Qualified Charitable Distributions return for 2012 and 2013
- See January 2013 IRA update for details (http://portnofffinancial.com/blogc57.php?postID=71&article=IRA-Tax-Planning%3A-Qualified-Charitable-Distribution-%28QCD%29)
New in-plan Roth 401k conversion rules
- Since 2010 a 401k participant who had a Roth 401k available could do an in-plan Roth 401k conversion IF they were eligible to take a distribution which typically means reaching the age of 59 ½. The ARTA modified this rule to allow participants that are not eligible to take a distribution to do an in-plan Roth conversion.
- Ability to do an in-plan Roth conversion requires that the plan offers a Roth 401k and while plans are beginning to adopt the Roth 401k in greater numbers, they are not commonplace just yet.
- If the plan offers a Roth 401k, in order to convert, the plan must also allow for in-plan conversion and there is no requirement that a plan offer this feature.
- If the option is available, a plan participant must still analyze their tax status to determine if it makes sense to do the conversion, determine whether a Roth IRA conversion is better, wait, or not do it at all.
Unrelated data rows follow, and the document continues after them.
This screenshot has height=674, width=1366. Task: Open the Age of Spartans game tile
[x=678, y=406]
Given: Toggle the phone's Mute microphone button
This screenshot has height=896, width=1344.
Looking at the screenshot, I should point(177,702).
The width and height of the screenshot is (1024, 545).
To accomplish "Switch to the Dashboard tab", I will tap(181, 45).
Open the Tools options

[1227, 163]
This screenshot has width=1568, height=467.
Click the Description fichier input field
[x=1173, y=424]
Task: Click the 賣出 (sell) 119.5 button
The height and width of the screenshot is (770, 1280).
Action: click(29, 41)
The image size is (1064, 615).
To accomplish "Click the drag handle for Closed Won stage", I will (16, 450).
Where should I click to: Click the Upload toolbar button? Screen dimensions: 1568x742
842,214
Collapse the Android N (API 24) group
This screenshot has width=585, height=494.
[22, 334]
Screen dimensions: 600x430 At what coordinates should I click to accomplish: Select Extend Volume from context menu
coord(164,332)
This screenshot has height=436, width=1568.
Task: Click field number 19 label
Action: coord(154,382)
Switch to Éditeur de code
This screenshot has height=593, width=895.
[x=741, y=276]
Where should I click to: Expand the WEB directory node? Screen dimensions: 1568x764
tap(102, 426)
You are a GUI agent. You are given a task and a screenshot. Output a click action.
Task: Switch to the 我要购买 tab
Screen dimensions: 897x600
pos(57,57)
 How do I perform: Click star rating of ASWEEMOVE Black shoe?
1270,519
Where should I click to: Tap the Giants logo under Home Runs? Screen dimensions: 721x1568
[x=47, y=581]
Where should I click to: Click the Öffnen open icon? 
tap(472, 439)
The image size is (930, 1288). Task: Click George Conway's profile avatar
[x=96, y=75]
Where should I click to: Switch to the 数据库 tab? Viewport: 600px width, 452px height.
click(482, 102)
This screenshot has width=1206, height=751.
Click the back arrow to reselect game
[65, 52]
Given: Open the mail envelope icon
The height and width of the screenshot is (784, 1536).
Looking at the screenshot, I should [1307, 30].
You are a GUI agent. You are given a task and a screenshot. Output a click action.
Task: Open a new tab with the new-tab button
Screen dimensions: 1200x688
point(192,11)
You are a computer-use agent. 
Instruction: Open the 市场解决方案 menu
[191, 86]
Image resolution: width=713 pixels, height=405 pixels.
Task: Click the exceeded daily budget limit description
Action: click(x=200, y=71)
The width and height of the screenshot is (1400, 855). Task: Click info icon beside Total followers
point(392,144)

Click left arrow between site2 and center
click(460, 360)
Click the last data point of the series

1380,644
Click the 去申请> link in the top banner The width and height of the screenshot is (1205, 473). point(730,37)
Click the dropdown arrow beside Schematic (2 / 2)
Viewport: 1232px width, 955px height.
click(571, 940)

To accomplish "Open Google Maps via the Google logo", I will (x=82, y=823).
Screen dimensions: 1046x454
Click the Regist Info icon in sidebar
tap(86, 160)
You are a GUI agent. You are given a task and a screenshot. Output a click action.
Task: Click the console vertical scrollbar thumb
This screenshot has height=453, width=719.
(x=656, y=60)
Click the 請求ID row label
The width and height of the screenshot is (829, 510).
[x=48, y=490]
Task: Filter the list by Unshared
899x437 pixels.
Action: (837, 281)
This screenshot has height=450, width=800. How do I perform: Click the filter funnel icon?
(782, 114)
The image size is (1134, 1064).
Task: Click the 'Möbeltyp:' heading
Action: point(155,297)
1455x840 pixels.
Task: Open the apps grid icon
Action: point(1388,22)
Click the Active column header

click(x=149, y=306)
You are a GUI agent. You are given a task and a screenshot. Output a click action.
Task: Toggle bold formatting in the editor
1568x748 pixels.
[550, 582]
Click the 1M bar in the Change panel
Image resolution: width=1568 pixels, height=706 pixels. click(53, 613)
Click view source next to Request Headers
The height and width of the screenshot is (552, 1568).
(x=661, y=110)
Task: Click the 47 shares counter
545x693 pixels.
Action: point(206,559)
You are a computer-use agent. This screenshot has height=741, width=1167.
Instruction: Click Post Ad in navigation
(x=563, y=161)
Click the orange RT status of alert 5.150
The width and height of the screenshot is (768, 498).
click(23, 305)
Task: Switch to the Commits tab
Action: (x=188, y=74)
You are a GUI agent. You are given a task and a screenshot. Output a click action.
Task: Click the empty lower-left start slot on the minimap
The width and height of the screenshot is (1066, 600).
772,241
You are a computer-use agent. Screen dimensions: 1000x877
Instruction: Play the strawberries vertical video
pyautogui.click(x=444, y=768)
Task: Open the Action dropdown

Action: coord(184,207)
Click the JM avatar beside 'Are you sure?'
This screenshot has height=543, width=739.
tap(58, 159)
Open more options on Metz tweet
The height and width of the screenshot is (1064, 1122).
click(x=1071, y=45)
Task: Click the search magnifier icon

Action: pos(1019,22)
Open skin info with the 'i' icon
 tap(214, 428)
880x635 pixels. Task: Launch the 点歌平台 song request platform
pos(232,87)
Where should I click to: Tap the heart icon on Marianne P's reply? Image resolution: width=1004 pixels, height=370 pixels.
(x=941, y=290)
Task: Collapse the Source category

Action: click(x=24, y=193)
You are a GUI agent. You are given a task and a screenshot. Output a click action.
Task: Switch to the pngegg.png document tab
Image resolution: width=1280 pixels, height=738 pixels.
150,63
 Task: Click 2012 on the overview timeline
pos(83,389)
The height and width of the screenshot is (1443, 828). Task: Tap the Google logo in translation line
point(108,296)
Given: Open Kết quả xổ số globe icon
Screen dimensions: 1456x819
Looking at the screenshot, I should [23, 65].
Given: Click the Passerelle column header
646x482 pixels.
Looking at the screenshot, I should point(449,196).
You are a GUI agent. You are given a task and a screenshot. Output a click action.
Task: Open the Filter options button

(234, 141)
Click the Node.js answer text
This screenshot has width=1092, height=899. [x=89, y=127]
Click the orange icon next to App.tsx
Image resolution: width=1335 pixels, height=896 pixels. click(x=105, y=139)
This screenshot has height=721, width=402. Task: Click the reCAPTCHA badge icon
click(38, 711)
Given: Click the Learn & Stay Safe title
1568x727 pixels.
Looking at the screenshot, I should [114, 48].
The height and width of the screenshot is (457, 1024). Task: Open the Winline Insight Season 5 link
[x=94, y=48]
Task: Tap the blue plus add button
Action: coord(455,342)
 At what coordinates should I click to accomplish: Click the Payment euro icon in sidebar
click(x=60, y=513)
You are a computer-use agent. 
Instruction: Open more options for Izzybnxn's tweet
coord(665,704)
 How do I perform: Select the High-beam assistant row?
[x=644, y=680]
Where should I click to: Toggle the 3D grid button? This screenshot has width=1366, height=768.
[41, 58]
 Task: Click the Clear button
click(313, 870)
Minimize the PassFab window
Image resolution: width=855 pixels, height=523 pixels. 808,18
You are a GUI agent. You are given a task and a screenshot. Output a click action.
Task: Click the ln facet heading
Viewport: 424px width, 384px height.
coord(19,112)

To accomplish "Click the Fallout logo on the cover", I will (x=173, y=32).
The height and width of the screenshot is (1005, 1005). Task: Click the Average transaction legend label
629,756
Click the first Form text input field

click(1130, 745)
- It is critical to keep in mind one of the MAJOR differences between a Roth IRA conversion and a Roth 401k conversion is the ability to recharacterize. When you convert an IRA to Roth, you have until October 15th of the following year to change your mind and reverse the transaction however in a Roth 401k conversion, there is no mechanism for recharacterization so once you execute the transaction, there is no turning back.